As Jason and I discussed adoption, the only concern we had was finances.  We weren't worried about loving a child that wasn't born to us or what other people might think about us having a child of a different ethnicity.  Jason and I had led Financial Peace classes at church helping people learn how to get out of debt and now we were contemplating taking on the cost of adoption which we obviously didn't have laying around in some obscure bank account. One Sunday morning, our pastor was speaking on the many blessings that God has given us.  He was covering the many different P's...God's pardon, purpose, precepts, providence, provision, presence, and peace.  All of these spoke to my life, but as Pastor Scott gave examples of God's provision, faith burst forth on the scene.  In the car on the way home, I told Jason that I was no longer held back by anything concerning our daughter's adoption.  I knew that the Holy Spirit had confirmed God's word in my heart and that everything would come together.  Over the next few weeks, financial blessings seemed to roll in.  I received an unforeseen bonus at work, Jason's Christmas bonus came, and we were pledged our first donation toward our adoption.  Everything was coming together.  

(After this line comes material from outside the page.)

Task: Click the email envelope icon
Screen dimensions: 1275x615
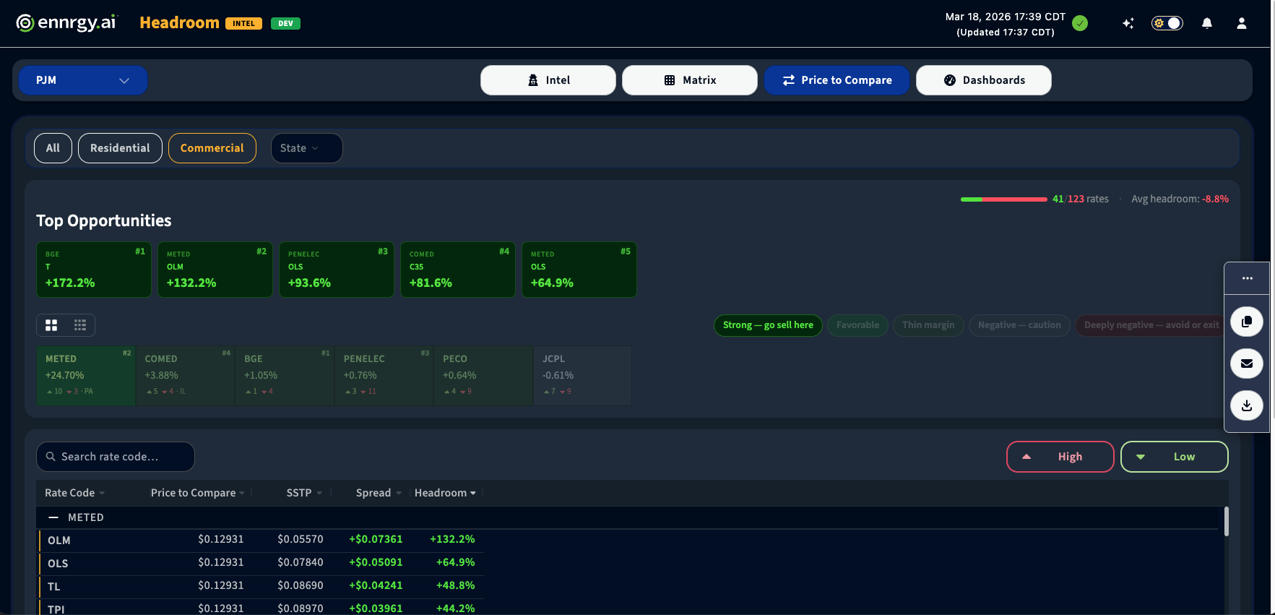Action: [x=1246, y=364]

      Christmas Day came and went.  Cora woke up the next day with fever.  Two days later we found out that she had the flu.  New Year's weekend the heat upstairs went out, Jason came down with flu symptoms the following Monday, then Wednesday we discovered that Jason's wisdom teeth had to come out.  I'm not going to lie.  I became very discouraged.  Where were the blessings, now?  We are trying to save for our adoption and we are having one thing after another pop up with dollar signs attached.  So I did what every good woman does, right?  My husband likes to call it "snowballing".  I cried about the heat unit, the new insurance with its new deductibles, the fact that if Jason would have got his wisdom teeth out last year when they bothered him it would have only cost $25, and then I got upset about being upset..."I should be more thankful"..."I shouldn't complain"...you know, the usual guilt trip I give myself when I am reacting in flesh instead of spirit.  God's word is a sword that pierces even those pity parties we throw ourselves when things aren't quite going the way we planned. Galatians 6:9 says "Let us not become weary in doing good, for at the proper time we will reap a harvest if we do not give up."

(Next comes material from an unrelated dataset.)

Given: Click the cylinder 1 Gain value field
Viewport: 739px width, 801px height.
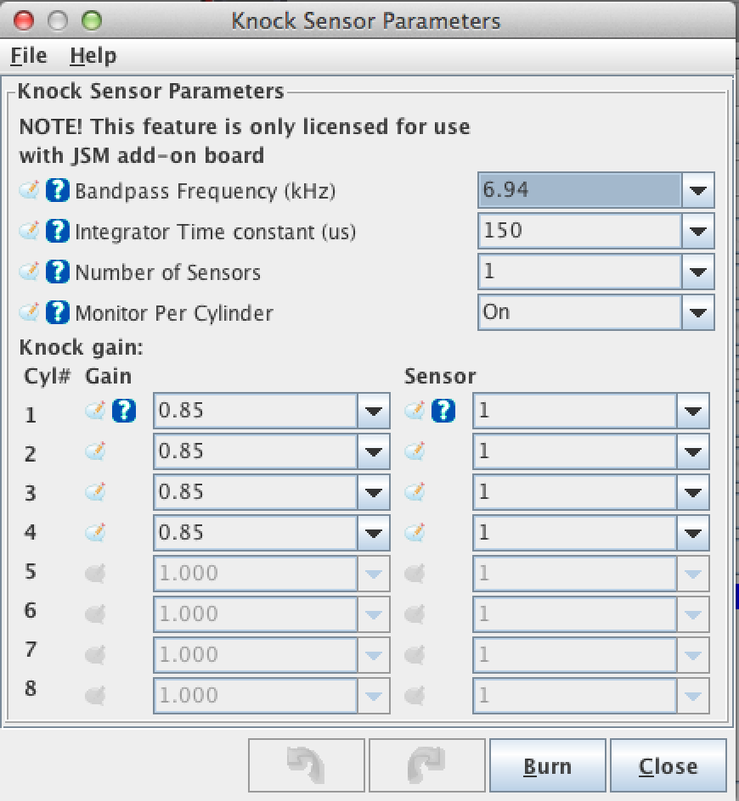Looking at the screenshot, I should click(x=255, y=412).
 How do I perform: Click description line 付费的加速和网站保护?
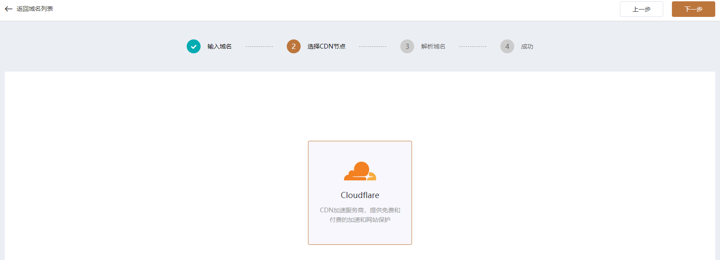click(x=360, y=220)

     God is still providing.  He provided the means for us to take care of everything that He already knew was coming our way these past two weeks, and I am thankful for His provision. 


Genesis 22:13-14

 13 Abraham looked up and there in a thicket he saw a ram caught by its horns. He went over and took the ram and sacrificed it as a burnt offering instead of his son. 14 So Abraham called that place The LORD Will Provide…..


Lord, I thank You that You are our Provider.  You make a way when there seems to be no way.  We trust in your word that says You will provide.  We know that you have called us to adopt and that you will make provision.